Shot the last roll of VP127 I could find through this one a few years ago.  I made a contact sheet and printed one frame enlarged to 7" square.  

here are some scans.  Focus not as good as some of my old boxes and it was a windy day as well so this was about the limits of this one's ability.  Cute little plastic critter though.  I would like to take this one out again, saved the spools and the backing paper so who knows.


----------



## compur

Good job!

There is a Canadian manufacturer of 127 film. 
See:
Bluefire brand films and chemicals


----------



## smithdan

thanks compur.  I'll look these guys up.  Dang! used to live in Calgary up to 4 years ago.


----------



## timor

Very nice pictures. I don't think you have any problems with focus, after all it is focus-less camera which relies on dept of field for sharpness. Was never intended to produce prints bigger then post card size. Anything bigger will get softer and softer. You did a good job.
You can get more 127 film from here:
The Frugal Photographer
or in Toronto here:
FilmPlus | 416-535-3747 | Toronto, Canada
Pricey a bit.


----------



## bsinmich

One of those came with my wife as the dowry.  That was 53 years ago and I still have both.


----------



## timor

Congratulations ! A good "job" here to !


----------



## smithdan

Agree with timor.  Were working on 43, didn't get a camera though.  congratulations bsinmich 

timor, thanks for the comment and the links.  only have 3 using 127, nothing fancy, this one, a mid 50's brown holiday and a starmeter.


----------



## 2WheelPhoto

Wow these look GREAT


----------



## timor

smithdan said:


> timor, thanks for the comment and the links.  only have 3 using 127, nothing fancy, this one, a mid 50's brown holiday and a starmeter.


Your welcome.
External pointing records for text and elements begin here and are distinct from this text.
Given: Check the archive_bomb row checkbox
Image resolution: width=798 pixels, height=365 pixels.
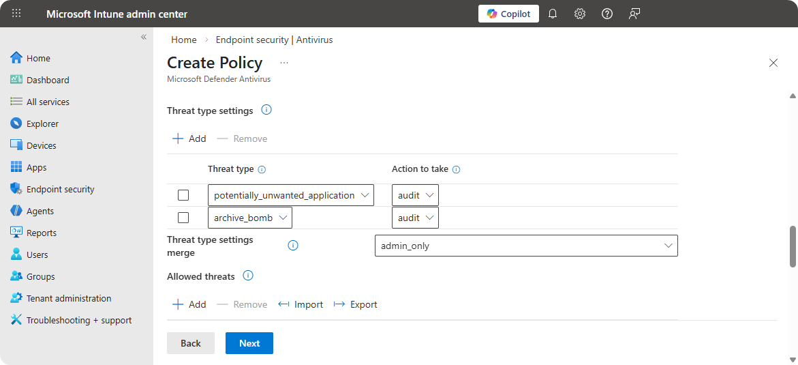Looking at the screenshot, I should [x=183, y=218].
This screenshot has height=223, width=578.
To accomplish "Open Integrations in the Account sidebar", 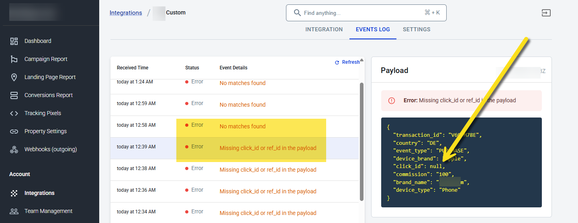I will 39,193.
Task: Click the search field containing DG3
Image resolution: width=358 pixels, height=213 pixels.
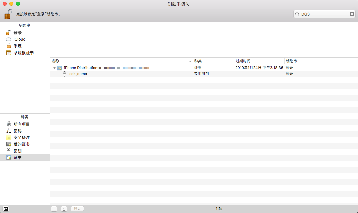Action: [x=323, y=14]
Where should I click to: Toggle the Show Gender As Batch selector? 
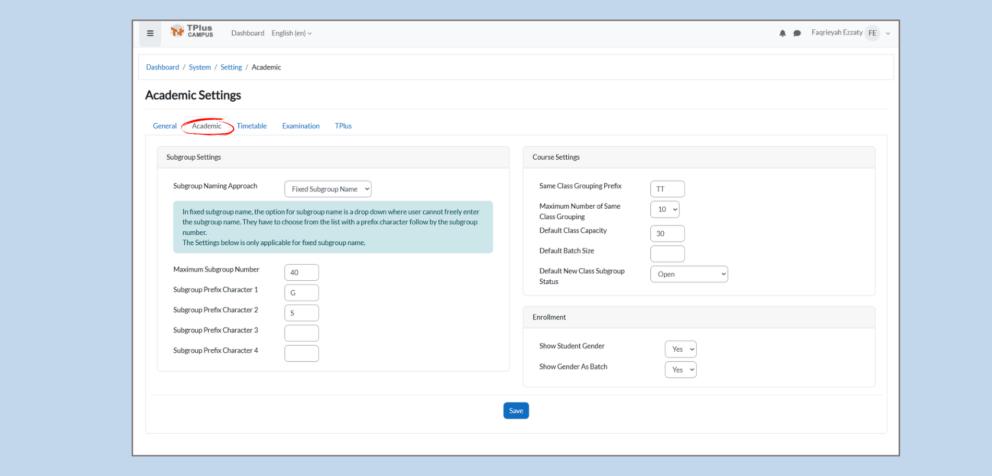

For kicks; if you have the spools and paper backing why not use a 35 mm film. I will be a bit "lomographic", but for fun ?


----------



## Rick58

Nice soft vintage pic's. Very cool! Nice Job!


----------



## smithdan

2WheelPhoto : thanks

timor :  yes, going to try that and crop out the holes  (groans from the lomo afficionados..)   also have an idea for a jig to cut down 120 in the dark without losing knuckle bits.

Rick58 : thanks.  your signature line pretty much sums up why I like to keep the old cheapies running,  sort of in honour of the memories they put in the albums and shoeboxes of our lives.


----------



## compur

I think the OP is a very good example that it isn't the camera that makes the photo -- it's the photographer.


----------



## hydroshock

wow cool, ive got a little brownie i've been meaning to take out, gotta reroll some 620 spools for it tho   good stuff tho


----------



## desertrattm2r12

My first really good photo was taken with  Brownie reflex around 1949 or so. It shows a steam locomotive belching black smoke and looking like it is going 90 mph. Not bad for a kid with a box camera with a very slow shutter speed. And only one shutter speed. Great little 127 camera.


----------